Brief =>
Read the data line by line and say how many lines contain the string "computer", giving the number alone.

-------

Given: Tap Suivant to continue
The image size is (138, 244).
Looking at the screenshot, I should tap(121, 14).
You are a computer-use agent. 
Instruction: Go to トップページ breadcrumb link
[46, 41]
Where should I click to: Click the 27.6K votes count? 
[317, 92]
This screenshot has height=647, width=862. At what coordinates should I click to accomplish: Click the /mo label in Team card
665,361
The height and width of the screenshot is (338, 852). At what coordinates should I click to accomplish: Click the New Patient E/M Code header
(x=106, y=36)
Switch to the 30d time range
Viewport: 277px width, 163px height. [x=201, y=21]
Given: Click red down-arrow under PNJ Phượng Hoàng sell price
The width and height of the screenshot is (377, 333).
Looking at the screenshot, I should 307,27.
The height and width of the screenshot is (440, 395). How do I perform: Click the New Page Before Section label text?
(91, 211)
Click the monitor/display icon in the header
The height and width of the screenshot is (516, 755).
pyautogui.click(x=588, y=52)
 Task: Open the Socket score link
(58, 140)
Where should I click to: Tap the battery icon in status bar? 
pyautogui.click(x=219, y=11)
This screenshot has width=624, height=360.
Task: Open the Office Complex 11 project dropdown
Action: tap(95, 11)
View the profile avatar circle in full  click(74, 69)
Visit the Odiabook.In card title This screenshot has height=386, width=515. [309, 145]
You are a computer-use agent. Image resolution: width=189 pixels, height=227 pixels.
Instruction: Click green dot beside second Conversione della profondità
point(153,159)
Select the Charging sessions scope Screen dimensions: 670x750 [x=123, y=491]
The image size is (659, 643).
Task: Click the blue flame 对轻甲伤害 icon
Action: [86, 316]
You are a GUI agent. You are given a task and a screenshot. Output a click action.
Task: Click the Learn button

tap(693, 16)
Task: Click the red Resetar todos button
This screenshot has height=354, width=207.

-------

Answer to the problem =>
2